Today's squeeze could force some closures, especially in pockets of dwindling populations, according to Jackson Carroll, director of the Pulpit & Pew research project at Duke University. "Small congregations are having a difficult time," Dr. Carroll says in a telephone interview. "They seem to be able to roll with the punches, but there comes a time when they can't roll much longer."
Nevertheless, small-church experts say these tradition-bound groups draw on a history of getting by. What's new today is the advantage of offering something Americans in the 21st century find important yet hard to find - meaningful, personal connections.
"This century will be the century of small churches and mega-churches made up of lots of small churches within them," says David Ray, a national consultant to small churches. "I tell them, 'You have what people are searching for.' I just think there's a tremendous need and hunger in society for community."
Research supports hopeful signs for small congregations. Adults under age 35 are more likely than older adults to worship in a small congregation, according to Barna Research of Ventura, Calif.
The biggest success factor for a congregation is whether new forms of inexpensive ministry crop up. Five years ago at First Baptist Church of Dighton, Mass., the four-member congregation felt the shadow of its 220-year-old building in disrepair. Instead of bankrupting the church, the restoration effort drew new volunteers. The church has now grown to as many as 30 on Sundays.
"It's as if God sent each and every one of these people with their gifts - a carpenter, a painter, a contractor," says Pastor Bob Burton, a non-ordained health-food store owner who has been leading the church for $150 per week.
Chief among life-giving new ministries in small churches has been the "raising up" of lay people to lead congregations. United Methodists increased lay pastorates by 48 percent, from 1,413 pastors to 2,096, between 1990 and 2000. The Presbyterian Church (U.S.A.), whose hallmark has been a well-educated clergy, began commissioning lay leaders with minimal training this year in order to fill some 4,000 pastoral vacancies.
Handke represents this growing breed. Ten years ago, she was teaching Sunday school when three area churches pooled resources to make her their pastor. For three years, she studied theology on weekends in Des Moines and is now licensed in the United Church of Christ.
Today's pressures are demanding creativity. In mid-coast Maine, five United Methodist churches have been pooling resources for five years to support one full-time and two part-time staff. But this year, rising health-insurance costs have required cutbacks.
"We've reached our saturation point," says the Rev.

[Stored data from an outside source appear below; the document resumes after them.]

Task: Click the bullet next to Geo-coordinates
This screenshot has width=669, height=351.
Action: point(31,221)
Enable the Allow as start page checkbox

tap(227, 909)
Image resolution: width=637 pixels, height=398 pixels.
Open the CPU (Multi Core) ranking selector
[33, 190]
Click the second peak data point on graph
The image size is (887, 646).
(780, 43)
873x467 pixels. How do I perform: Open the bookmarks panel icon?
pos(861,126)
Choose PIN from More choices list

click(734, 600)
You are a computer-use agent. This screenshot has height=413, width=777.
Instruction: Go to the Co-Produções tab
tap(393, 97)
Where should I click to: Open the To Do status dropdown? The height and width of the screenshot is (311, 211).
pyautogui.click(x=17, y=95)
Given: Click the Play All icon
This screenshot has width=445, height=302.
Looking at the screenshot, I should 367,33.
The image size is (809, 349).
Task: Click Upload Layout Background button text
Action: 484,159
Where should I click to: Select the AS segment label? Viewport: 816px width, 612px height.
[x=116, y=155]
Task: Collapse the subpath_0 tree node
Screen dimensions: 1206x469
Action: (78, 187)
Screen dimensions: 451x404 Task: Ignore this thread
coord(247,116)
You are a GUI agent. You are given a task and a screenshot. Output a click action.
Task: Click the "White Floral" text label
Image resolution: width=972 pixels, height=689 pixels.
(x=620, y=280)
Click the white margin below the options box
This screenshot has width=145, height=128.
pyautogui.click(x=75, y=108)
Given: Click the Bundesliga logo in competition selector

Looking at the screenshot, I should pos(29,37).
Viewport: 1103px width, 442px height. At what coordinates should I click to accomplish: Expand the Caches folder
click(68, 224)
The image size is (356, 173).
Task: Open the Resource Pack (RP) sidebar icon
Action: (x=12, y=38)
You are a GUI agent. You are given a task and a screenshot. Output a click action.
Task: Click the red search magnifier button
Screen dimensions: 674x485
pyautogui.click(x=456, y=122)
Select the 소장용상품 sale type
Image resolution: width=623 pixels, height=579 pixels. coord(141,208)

Tracy Reeves, coordinator of Pine Tree United Methodist Ministries. "We felt we'd been making real strides forward before this health-insurance cost came up. I hope we'll get serious about evangelism and stewardship" to boost church attendance and donations.
In Iowa, congregations keep trimming costs. Rodney United Church of Christ is now closed every other month. At Smithland United Methodist Church, parishioners in November fixed Plexiglas over stained-glass windows to retain heat and minimize winter's fuel bills.
And where there are savings, it seems new ministries are born. In the first week of December each year, the Smithland Church treasurer brings Handke a check for whatever the church did not spend that year. The sum, about $1,000 last year, helps locals buy groceries or make car repairs.
"Congregations are the safety net of the nation," says Carl Dudley, a sociologist at the Hartford Institute for Religion Research. "They're the place people turn when the fire hits the apartment, the place people turn in crisis.... Right now, I think [small congregations are] hunkering down for the storm. It never occurs to them to close."